Evaluating
Health Sector Needs After Floods and Hurricanes (PAHO, 1989)
In
spite of the frequency and severity of floods in Latin America and
the Caribbean, relief efforts are often accompanied by confusion
and inefficiency. Accustomed to dealing with disasters as acute
phenomena marked by sudden increases in the loss of life and property,
the international community often responds by providing expensive
medical equipment, teams of specialists, emergency medical supplies
and field hospitals. However, the most cursory examination will
show that there is no dry ground where the hospitals can be set
up and no acute traumas have occurred that the local personnel cannot
handle. Even though media reports on "epidemics" during
the early stages of a flood may be unfounded, health authorities
feel pressured by public opinion to engage in urgent vaccination
campaigns and aerial spraying, provide emergency food relief, and
other such measures.
Paradoxically,
since the impact of floods can last several months, the true health
hazards may occur when media interest has waned and international
aid has evaporated.
This
lack of synchrony between the nature of the disaster and the relief
offered is largely due to the lack of an appropriate method for
assessing current needs. These needs vary depending on the prevailing
stage in the disaster cycle and the type of disaster itself - earthquakes
or floods, volcanic eruptions or hurricanes.

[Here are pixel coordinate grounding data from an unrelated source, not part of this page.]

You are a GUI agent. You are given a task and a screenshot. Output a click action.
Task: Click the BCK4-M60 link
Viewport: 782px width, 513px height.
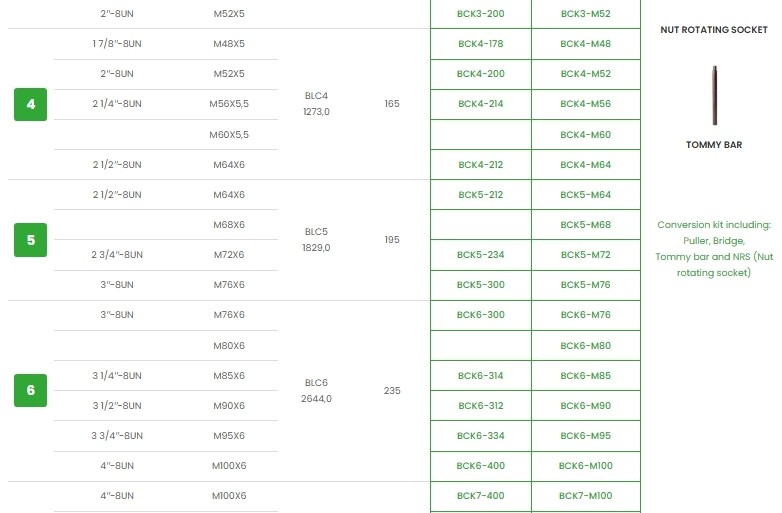(x=586, y=134)
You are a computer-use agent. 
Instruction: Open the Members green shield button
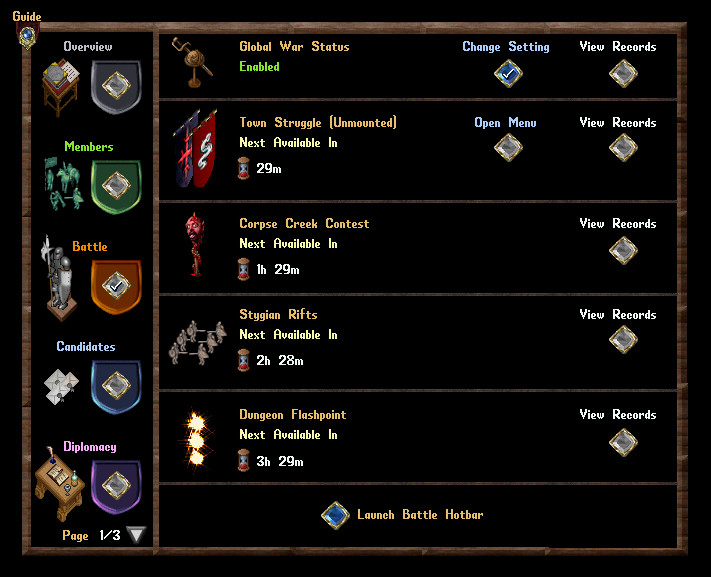coord(116,186)
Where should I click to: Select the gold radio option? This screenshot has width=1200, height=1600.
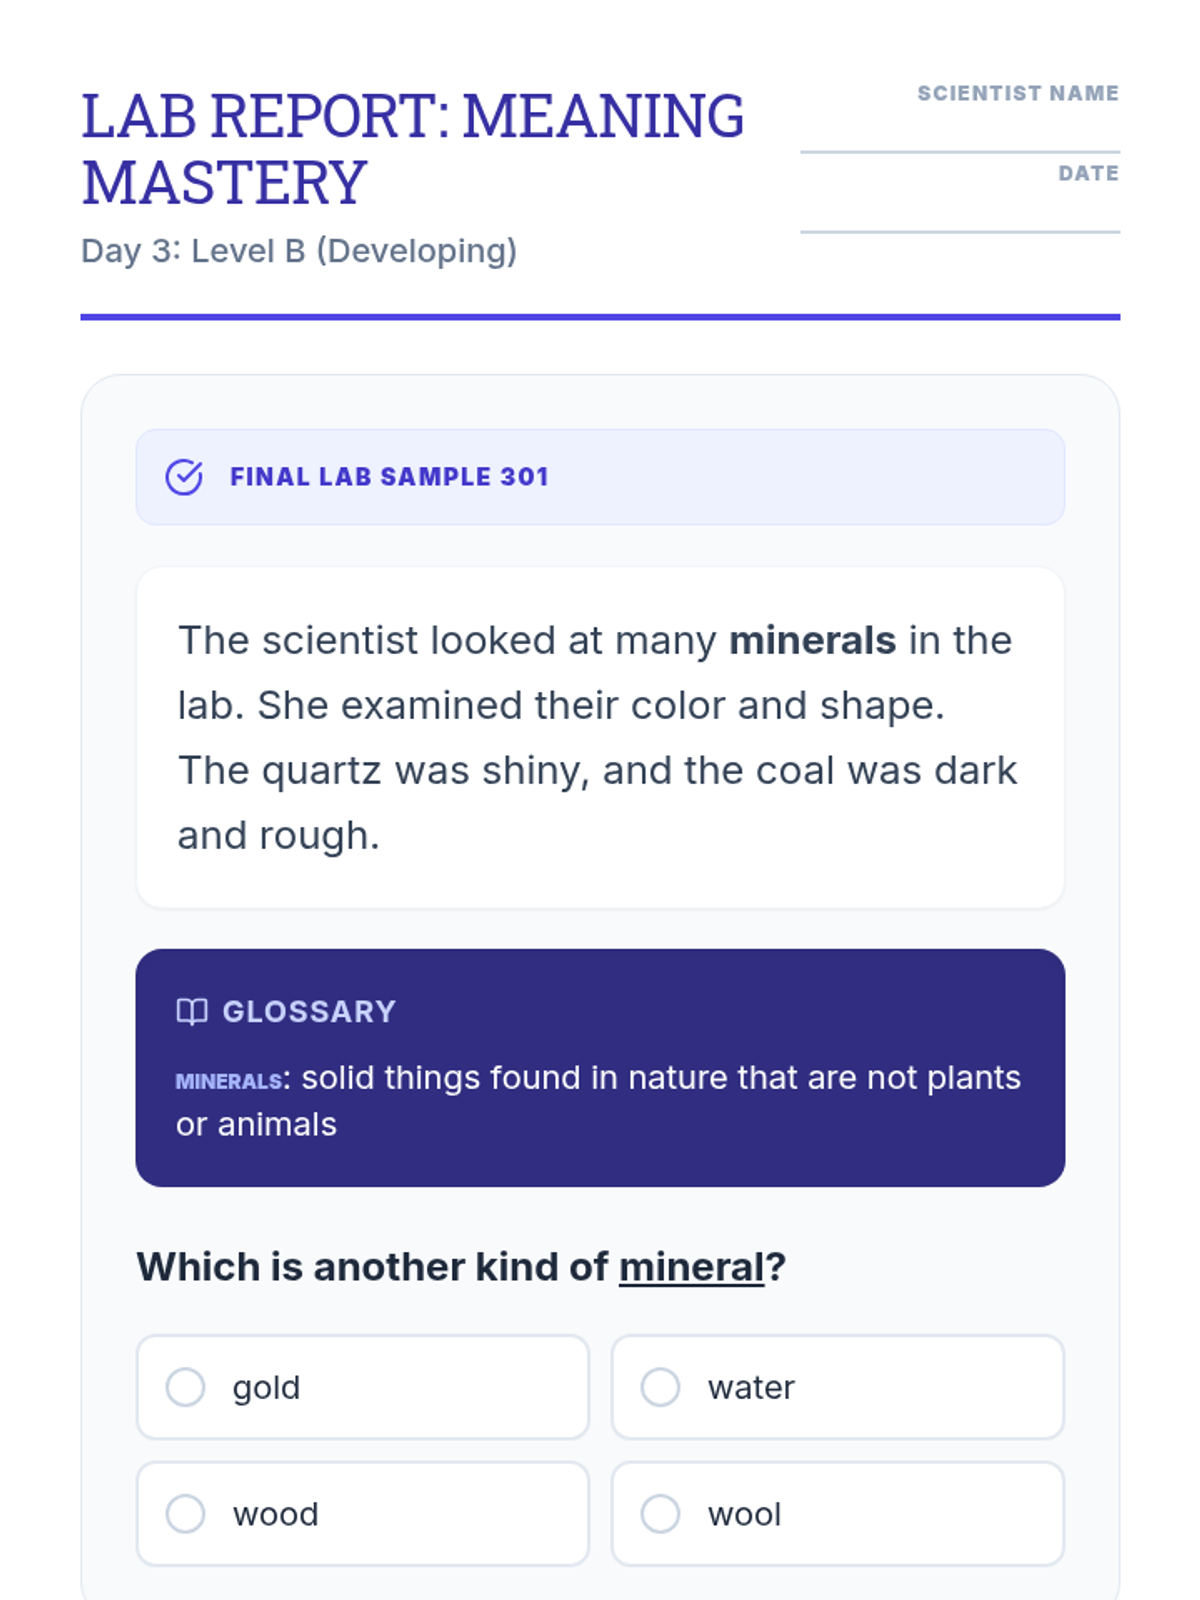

A uniform methodology
is required to assess these needs promptly and reliably, enabling
the implementation of the correct short-term measures while - especially
in the case of floods - establishing a longer-term control system
to provide health authorities with early warning of late-developing
risks.
This
publication is a step in that direction, presenting a method for
selecting pertinent data from appropriate sources based on the premise
that, although each flood has its own peculiarities, key decisions
must be made between fairly standard alternatives.